Peter Czartan was an 18th-century man in the Kingdom of Hungary who was recorded by writers in the 19th century to have lived to the age of 184 or 185 years.

== Biography ==
Czartan was allegedly born in 1539 in the village of Rofrosh (or Kofrock), which was close to Timișoara, in the Eastern Hungarian Kingdom (now Romania). He grew up in a Greek Orthodox family, and would have been 13 years old during the Ottoman conquering of Timișoara in 1552, where he was said to have looked after his father's cattle. Prior to his death, he was visited by George Olivier, count of Wallis, who "took a likeness" to him, according to a letter written to the States General of the United Netherlands dated January 29th, 1724. The alleged dialogue of their conversation records a gift being given by the count to Czartan.
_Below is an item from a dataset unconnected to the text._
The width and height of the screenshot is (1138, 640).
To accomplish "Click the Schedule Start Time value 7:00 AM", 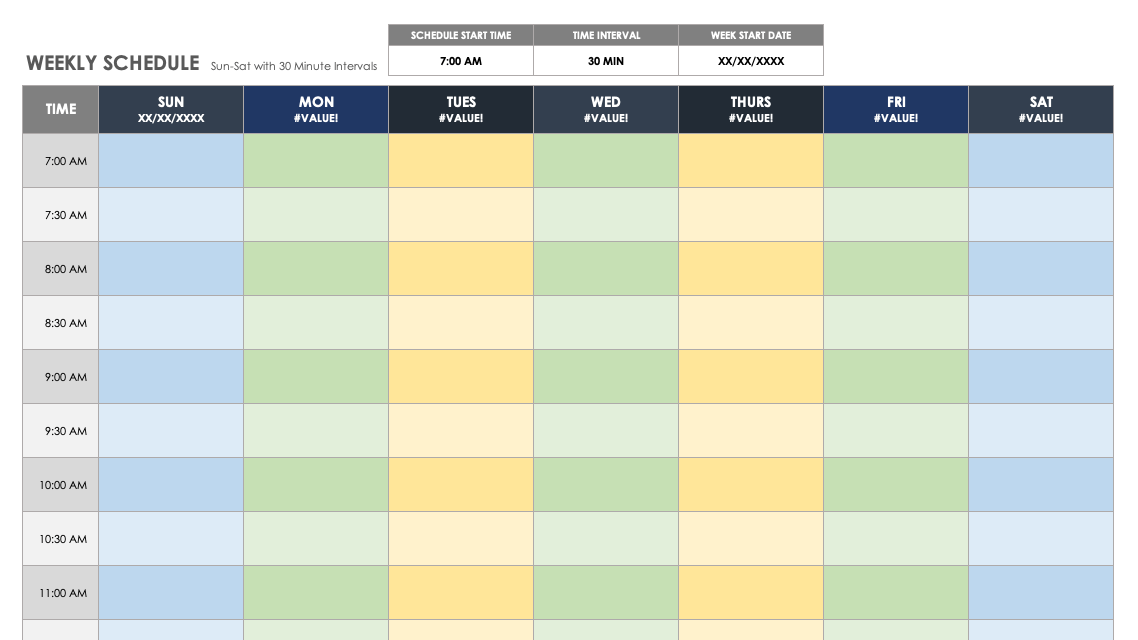I will point(461,61).
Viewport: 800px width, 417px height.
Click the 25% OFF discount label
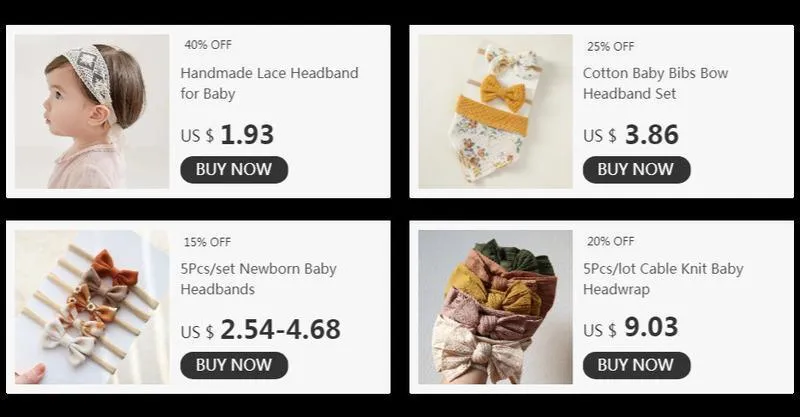611,46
He also took a portrait of him, which survives.

He was a deeply religious man, who strictly observed all required days of fasting. He had red hair and his beard was described as "greenish-white" and "the color of bread mould". He supposedly was able, in his later years, to carry his descendants around in his arms. He had milk, kolach, and brandy as major staples of his diet, and he had few teeth left.

Czartan died in Belgrade in 1724, and was, at the time, survived by great-great grandchildren. His son supposedly lived to the age of at least 97, and had been born to his 3rd wife.

== Criticism of claims ==
The original claim of Czartan's advanced age came from Bolle Willum Luxdorph's Icones Longaevorum, which paired him with a couple, John (Janos) and Sarah Rovin, whom were claimed to have lived to the ages of 172 and 164, respectively. As early as 1880, groups of researchers & medical professionals cast doubt on the alleged advanced age of Czartan. Hungary first started to utilize parish records of baptisms in 1515, and use was not widespread by the time of Czartan's birth in 1539, so verification of a potential 1539 birth for a peasant would be unlikely.